Why So Many People Resist Positive Reinforcement Horse Training
- Erin Stone
- Nov 4
- 3 min read
By Erin Stone, The Fox & Crow Farm
I’ve watched it happen more times than I can count — a well-intentioned person, full of heart and determination, stepping into a round pen with a horse who’s just trying to survive the human experience. The rope coils, the dust rises, and the horse’s eyes go wide. Fear takes over. And still the person pushes forward, convinced that this is how connection is built — through pressure, control, and submission.
What I’ve come to understand is that this isn’t cruelty born of malice. It’s fear disguised as tradition. It’s the way we’ve been taught — to dominate, to demand respect, to “show them who’s boss.” And yet, time after time, I’ve seen the same heartbreaking cycle unfold: frustration, confusion, exhaustion, defeat. Then, eventually, the quiet miracle that happens when someone finally tries something different — when they trade intimidation for invitation.
The Human Threshold
The hardest threshold in horse training isn’t the one the horse crosses — it’s the one the human must cross first. Positive reinforcement asks something uncomfortable of us. It asks us to let go. To release control. To stop hiding behind dominance and start listening with humility. For many, that’s terrifying. Because if we admit the horse’s fear, we have to face our own.
Positive reinforcement doesn’t just train the horse differently — it changes the human. It dismantles the illusion that leadership means control. It replaces the old “make them do it” mindset with a softer, quieter question: Would you like to? And that’s where the real growth happens — for both species.
Why People Resist
People resist positive reinforcement because it threatens the hierarchy they’ve always known. It forces them to confront how much of traditional training is rooted in discomfort and fear. It requires patience where impatience once ruled. It asks for trust in moments where pressure used to be the shortcut.
And let’s be honest — positive reinforcement looks “too soft” to those who equate success with speed. You can’t muscle your way through it. You have to slow down, breathe, and pay attention. You have to allow mistakes, celebrate tiny victories, and accept that progress may not look impressive to an outsider. But to the horse — it’s everything.
The Wild Mustang Factor
Nowhere is this resistance more obvious than with the wild ones. Mustangs are the mirror of truth. You can’t fake connection with them; you can’t overpower centuries of survival instinct.
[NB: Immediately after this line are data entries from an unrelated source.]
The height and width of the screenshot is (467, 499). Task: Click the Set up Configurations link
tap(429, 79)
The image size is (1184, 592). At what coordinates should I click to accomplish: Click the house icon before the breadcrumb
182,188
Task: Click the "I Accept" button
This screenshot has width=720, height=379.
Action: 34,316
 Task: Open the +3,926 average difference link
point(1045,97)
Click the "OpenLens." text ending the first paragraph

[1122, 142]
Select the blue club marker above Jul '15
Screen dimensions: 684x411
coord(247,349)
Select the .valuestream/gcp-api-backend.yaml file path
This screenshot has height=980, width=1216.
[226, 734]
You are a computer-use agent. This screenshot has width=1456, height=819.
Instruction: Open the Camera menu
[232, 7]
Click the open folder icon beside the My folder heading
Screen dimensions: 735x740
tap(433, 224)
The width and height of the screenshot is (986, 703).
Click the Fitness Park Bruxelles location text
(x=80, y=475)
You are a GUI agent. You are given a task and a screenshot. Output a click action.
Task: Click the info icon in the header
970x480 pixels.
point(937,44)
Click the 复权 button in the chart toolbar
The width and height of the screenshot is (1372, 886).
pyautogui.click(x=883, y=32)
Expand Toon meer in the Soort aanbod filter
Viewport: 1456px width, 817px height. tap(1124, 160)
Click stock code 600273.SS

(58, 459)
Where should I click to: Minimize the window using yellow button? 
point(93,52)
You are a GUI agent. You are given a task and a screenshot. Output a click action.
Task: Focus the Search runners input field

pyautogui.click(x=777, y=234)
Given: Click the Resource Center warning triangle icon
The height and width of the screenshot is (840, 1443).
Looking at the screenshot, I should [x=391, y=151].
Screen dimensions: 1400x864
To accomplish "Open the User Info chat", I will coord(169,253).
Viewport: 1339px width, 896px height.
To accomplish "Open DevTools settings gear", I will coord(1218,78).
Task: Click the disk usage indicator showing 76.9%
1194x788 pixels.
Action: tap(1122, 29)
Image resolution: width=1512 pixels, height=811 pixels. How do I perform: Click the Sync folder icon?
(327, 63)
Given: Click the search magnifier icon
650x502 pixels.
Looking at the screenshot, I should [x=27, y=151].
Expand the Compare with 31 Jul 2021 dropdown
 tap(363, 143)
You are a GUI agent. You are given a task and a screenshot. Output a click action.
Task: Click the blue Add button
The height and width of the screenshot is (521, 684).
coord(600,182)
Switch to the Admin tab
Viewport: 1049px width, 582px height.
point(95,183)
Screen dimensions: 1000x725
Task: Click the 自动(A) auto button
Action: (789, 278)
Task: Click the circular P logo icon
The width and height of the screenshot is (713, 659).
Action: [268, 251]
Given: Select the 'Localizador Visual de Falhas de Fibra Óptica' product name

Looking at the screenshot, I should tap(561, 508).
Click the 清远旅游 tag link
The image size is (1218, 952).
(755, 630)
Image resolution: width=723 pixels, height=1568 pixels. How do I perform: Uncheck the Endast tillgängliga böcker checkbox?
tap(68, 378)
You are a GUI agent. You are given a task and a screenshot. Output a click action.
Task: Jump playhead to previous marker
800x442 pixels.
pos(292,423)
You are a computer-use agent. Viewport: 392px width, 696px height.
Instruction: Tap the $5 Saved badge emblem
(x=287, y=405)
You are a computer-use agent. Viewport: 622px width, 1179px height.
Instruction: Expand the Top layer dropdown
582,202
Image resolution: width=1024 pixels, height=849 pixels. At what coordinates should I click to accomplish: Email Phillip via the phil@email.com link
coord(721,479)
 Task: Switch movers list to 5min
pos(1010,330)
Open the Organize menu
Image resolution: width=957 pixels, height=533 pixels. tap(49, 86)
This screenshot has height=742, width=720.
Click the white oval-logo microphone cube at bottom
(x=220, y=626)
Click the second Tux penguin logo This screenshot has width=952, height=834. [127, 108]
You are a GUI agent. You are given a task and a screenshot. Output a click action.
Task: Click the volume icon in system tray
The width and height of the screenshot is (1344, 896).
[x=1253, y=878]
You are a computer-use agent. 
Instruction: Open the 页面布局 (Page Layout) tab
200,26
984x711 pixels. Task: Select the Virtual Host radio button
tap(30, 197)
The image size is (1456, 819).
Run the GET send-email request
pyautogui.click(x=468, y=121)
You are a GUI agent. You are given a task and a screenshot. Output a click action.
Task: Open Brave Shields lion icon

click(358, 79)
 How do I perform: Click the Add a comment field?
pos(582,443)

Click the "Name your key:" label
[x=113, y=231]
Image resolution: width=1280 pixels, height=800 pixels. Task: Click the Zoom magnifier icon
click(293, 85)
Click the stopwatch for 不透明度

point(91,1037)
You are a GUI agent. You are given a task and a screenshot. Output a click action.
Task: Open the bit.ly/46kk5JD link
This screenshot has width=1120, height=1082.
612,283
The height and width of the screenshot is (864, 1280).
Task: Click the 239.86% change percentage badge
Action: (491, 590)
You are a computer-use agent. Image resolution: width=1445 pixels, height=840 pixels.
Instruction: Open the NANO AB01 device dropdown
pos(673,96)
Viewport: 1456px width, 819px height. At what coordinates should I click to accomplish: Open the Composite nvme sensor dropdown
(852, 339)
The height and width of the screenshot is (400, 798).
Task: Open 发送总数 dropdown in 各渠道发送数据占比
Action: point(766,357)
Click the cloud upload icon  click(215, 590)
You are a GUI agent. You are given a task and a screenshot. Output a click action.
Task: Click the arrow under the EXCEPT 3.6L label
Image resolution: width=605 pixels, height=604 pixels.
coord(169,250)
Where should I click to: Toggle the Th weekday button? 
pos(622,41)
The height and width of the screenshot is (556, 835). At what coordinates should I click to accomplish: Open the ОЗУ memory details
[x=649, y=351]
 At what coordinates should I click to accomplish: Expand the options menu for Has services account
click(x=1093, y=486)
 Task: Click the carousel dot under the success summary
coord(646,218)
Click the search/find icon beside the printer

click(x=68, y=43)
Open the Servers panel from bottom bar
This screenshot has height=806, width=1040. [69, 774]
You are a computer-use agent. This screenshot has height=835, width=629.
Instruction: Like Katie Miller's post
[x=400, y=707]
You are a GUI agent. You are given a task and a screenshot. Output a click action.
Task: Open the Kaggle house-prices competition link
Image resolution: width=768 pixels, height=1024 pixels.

You have to earn it, slowly and sincerely.
I’ve seen once-feral horses transform the moment they’re met with understanding instead of intimidation. Their bodies soften. Their eyes change. They begin to choose partnership instead of submitting to it. That’s not magic — it’s neuroscience. It’s the parasympathetic nervous system switching from survival to safety, from fear to learning.
Redefining Leadership
Positive reinforcement isn’t about bribing or spoiling a horse — it’s about redefining what leadership means. Leadership built on fear will always crumble when fear no longer works. Leadership built on trust will stand through anything.
The bravest thing a trainer or owner can do is to admit there’s a better way. To say, Maybe I was wrong. To start again with open hands and an open mind. It’s humbling work, but it’s holy work too — because when a horse finally looks at you not with fear but with curiosity, you realize that connection built on choice is the only kind worth having.
Closing Thoughts
Every horse we touch becomes a reflection of how we choose to show up in the world — with force or with faith. Positive reinforcement isn’t just a method; it’s a mirror. It shows us who we are when control is no longer an option.
If we can learn to meet the horse in that sacred place of safety, curiosity, and respect, we might finally begin to understand what real partnership looks like. Not compliance. Not submission. But two beings standing side by side — both free, both willing.